Marcus Fabius Quintilianus was a Roman educator and rhetorician from Hispania referred to in medieval schools of rhetoric and in Renaissance writing. In English translation, he is referred to as Quintilian, although the alternate spellings of Quintillian and Quinctilian are seen, the latter in older texts. Quintilian was born c. 35 in Calagurris in Hispania. His father, a well-educated man, sent him to Rome to study rhetoric early in the reign of Nero. While there, he cultivated a relationship with Domitius Afer, who died in 59. "It had always been the custom … for young men with ambitions in public life to fix upon some older model of their ambition … and regard him as a mentor". Quintilian evidently adopted Afer as his model and listened to him speak and plead cases in the law courts. Afer has been characterized as a more austere, Ciceronian speaker than those common at the time of Seneca the Younger, he may have inspired Quintilian’s love of Cicero. Sometime after Afer's death, Quintilian returned to Hispania to practice law in the courts of his own province.

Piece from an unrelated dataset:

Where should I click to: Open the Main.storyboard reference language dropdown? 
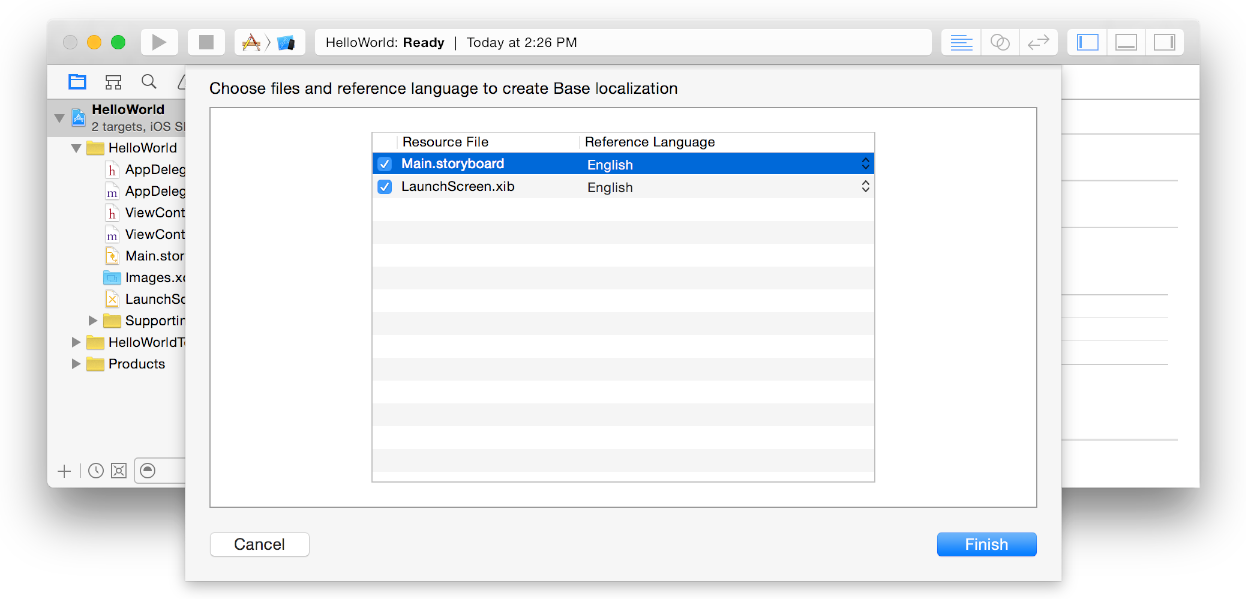click(865, 163)
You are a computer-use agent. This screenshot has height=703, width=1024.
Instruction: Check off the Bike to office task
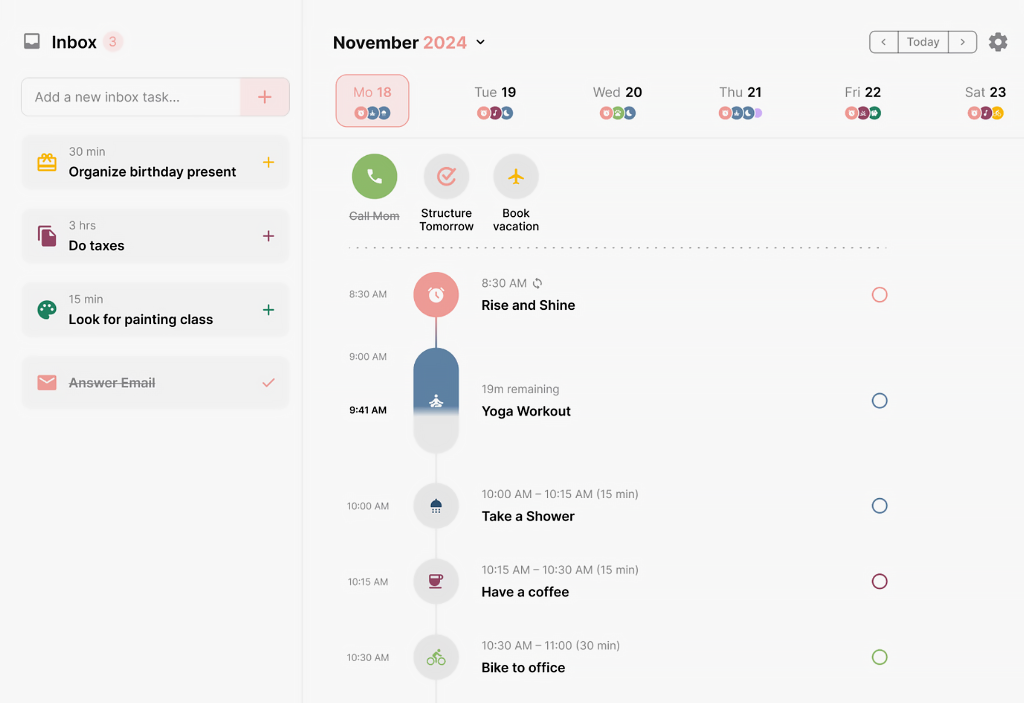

However, in 68, he returned to Rome as part of the retinue of Emperor Galba, Nero's short-lived successor. Quintilian does not appear to have been a close advisor of the Emperor, which ensured his survival after the assassination of Galba in 69. After Galba's death, during the chaotic Year of the Four Emperors which followed, Quintilian opened a public school of rhetoric. Among his students were Pliny the Younger, Tacitus; the Emperor Vespasian made him a consul. The emperor "in general was not interested in the arts, but … was interested in education as a means of creating an intelligent and responsible ruling class"; this subsidy enabled Quintilian to devote more time to the school, since it freed him of pressing monetary concerns. In addition, he appeared in the courts of law. Of his personal life, little is known. In the Institutio Oratoria, he mentions a wife who died young, as well as two sons who predeceased him. Quintilian retired during the reign of Domitian, his retirement may have been prompted by his achievement of financial security and his desire to become a gentleman of leisure.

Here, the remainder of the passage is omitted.